After 12 weeks of therapy with methotrexate (MTX), a simple model using the C-reactive protein (CRP) level and swollen joint count (SJC) may be useful in indicating week 52 radiographic progression in patients with rheumatoid arthritis (RA).

After 12 weeks of therapy with methotrexate (MTX), a simple model using the C-reactive protein (CRP) level and swollen joint count (SJC) may be useful in indicating week 52 radiographic progression in patients with rheumatoid arthritis (RA). Early identification of patients with an increased risk of debilitating progressive joint damage may be feasible.

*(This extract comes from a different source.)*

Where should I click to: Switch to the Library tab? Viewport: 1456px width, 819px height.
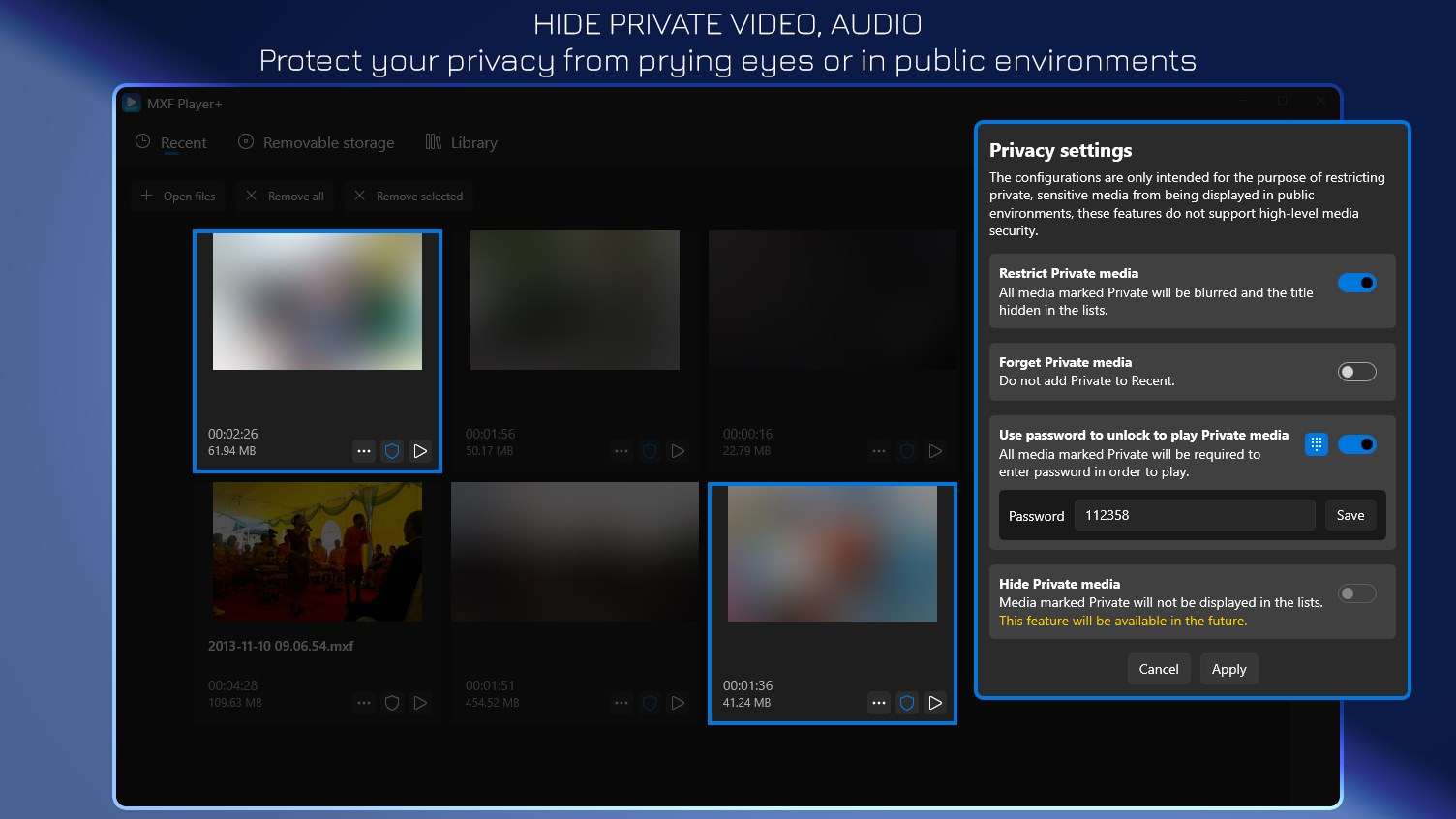coord(473,141)
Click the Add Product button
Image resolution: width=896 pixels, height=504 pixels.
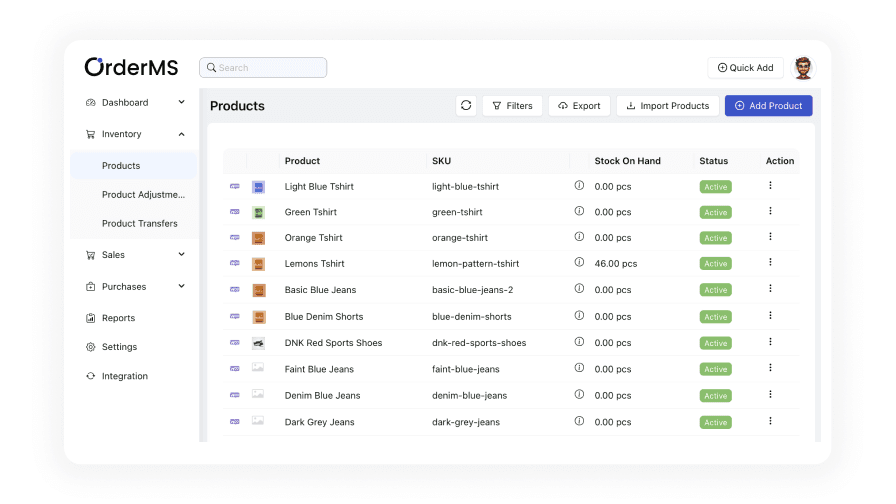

Weinblatt and associates compared data collected after 12 weeks of MTX therapy for patients from the Trial of Etanercept and Methotrexate with Radiographic Patient Outcomes who showed the greatest and least disease progression at 52 weeks. They explored which combination of variables measured at 12 weeks correlated with radiographic progression at 52 weeks and used classification and regression tree modeling to predict best and worst radiographic outcomes.

Patients with the worst RA progression at 52 weeks had the highest joint count scores and levels of acute phase reactants at week 12. Those with a CRP level of 0.67 mg/dL or higher or an SJC of 10 or higher had the worst RA progression at week 52.

The authors noted that their findings allow for informed decisions about which patients may or may not need more aggressive treatment after a relatively short period of exposure to MTX.